The Air Force paid out nearly $104,000 to a cohort of white-hat hackers as part of Hack the Air Force 2.0, the Pentagon’s most recent bug bounty competition. During the 20-day competition, participants uncovered 106 security vulnerabilities across roughly 300 of the branch’s public-facing websites.
“We continue to harden our attack surfaces based on findings of the previous challenge and will add lessons learned from this round,” said Air Force Chief Information Security Officer Peter Kim in a statement. “This reinforces the work the Air Force is already doing to strengthen cyber defenses and has created meaningful relationships with skilled researchers that will last for years to come.”
The event kicked off Dec. 9 with a hackathon in New York City that partnered military cyber specialists with an A-list group of 25 ethical hackers from the United States, Canada, United Kingdom, Sweden, Netherlands, Belgium and Latvia. Participants discovered two bugs within the first 30 seconds of the competition and another 53 by the end of the day, earning a total of $26,883 in bounties.
By the time the program concluded Jan. 1, hackers uncovered 51 more vulnerabilities and earned an additional $77,000. The findings included a bug worth $12,500, the largest single bounty awarded in any federal program to date.

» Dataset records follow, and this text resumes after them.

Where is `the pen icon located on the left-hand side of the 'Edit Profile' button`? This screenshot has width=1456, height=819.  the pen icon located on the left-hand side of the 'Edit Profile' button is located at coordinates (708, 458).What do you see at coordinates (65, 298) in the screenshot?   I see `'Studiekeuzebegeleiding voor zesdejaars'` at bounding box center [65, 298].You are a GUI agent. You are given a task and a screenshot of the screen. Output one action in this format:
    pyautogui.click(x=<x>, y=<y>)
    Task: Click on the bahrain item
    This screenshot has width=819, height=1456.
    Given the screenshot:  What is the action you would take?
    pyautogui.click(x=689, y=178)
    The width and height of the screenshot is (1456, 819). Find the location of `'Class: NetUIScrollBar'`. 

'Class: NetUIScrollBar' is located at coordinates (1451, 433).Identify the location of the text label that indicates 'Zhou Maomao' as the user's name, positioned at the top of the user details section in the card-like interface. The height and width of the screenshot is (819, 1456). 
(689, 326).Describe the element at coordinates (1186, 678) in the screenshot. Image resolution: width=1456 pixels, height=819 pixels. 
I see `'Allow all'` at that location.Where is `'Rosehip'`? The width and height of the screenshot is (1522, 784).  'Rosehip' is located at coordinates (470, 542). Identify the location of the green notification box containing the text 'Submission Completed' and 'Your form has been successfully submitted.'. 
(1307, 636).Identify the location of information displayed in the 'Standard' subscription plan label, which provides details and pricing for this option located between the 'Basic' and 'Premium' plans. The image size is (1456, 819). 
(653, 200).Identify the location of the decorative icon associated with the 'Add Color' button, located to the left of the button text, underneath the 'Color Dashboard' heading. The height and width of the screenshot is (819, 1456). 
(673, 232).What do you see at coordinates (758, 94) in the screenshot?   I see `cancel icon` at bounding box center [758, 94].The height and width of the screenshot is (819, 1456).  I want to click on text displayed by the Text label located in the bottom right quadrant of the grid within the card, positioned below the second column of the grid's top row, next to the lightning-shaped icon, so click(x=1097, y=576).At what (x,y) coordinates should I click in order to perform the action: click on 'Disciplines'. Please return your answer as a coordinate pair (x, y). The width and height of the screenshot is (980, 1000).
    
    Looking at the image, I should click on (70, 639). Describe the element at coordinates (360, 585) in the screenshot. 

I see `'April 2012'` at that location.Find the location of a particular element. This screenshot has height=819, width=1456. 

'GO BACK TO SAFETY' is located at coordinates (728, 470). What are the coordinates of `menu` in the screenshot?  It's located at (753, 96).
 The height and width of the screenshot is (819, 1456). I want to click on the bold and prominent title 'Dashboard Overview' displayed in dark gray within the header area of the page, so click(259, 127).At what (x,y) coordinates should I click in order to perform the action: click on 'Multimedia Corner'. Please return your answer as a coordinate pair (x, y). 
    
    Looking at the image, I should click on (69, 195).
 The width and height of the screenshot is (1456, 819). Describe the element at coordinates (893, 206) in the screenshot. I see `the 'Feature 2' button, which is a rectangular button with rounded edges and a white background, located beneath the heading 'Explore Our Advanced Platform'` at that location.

Bug bounty programs recruit ethical or white-hat hackers to find security holes within an organization’s computer networks. Vulnerabilities can range from low-risk flaws to major problems capable of corrupting the entire network or exposing sensitive information.
Hack the Air Force 2.0 marked the fourth government bug bounty hosted by HackerOne, a cybersecurity platform that has now helped the Pentagon uncover more than 3,000 vulnerabilities since 2016.
Unlike the original Hack the Air Force bug bounty, the second iteration was open to citizens of the Five Eyes countries—Australia, Canada, New Zealand, United Kingdom and United States—as well as NATO countries and Swedish citizens.